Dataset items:
* BEGIN *

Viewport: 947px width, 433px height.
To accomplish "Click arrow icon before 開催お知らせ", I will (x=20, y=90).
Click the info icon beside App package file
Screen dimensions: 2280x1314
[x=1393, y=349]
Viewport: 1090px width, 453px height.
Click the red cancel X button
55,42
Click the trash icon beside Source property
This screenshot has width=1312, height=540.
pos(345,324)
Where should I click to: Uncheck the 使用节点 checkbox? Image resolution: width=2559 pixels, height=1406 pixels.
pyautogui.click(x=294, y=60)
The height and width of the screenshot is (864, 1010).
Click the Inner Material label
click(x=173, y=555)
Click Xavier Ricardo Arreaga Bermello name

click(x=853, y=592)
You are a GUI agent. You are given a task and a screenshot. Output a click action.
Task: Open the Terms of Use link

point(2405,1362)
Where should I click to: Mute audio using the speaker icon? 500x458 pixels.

* END *

Work instructions: Please copy the listing lines exactly, from the line containing "The height and" through the end of the listing.

Solution to the exercise:
The height and width of the screenshot is (864, 1010).
Click the Inner Material label
click(x=173, y=555)
Click Xavier Ricardo Arreaga Bermello name

click(x=853, y=592)
You are a GUI agent. You are given a task and a screenshot. Output a click action.
Task: Open the Terms of Use link

point(2405,1362)
Where should I click to: Mute audio using the speaker icon? 500x458 pixels.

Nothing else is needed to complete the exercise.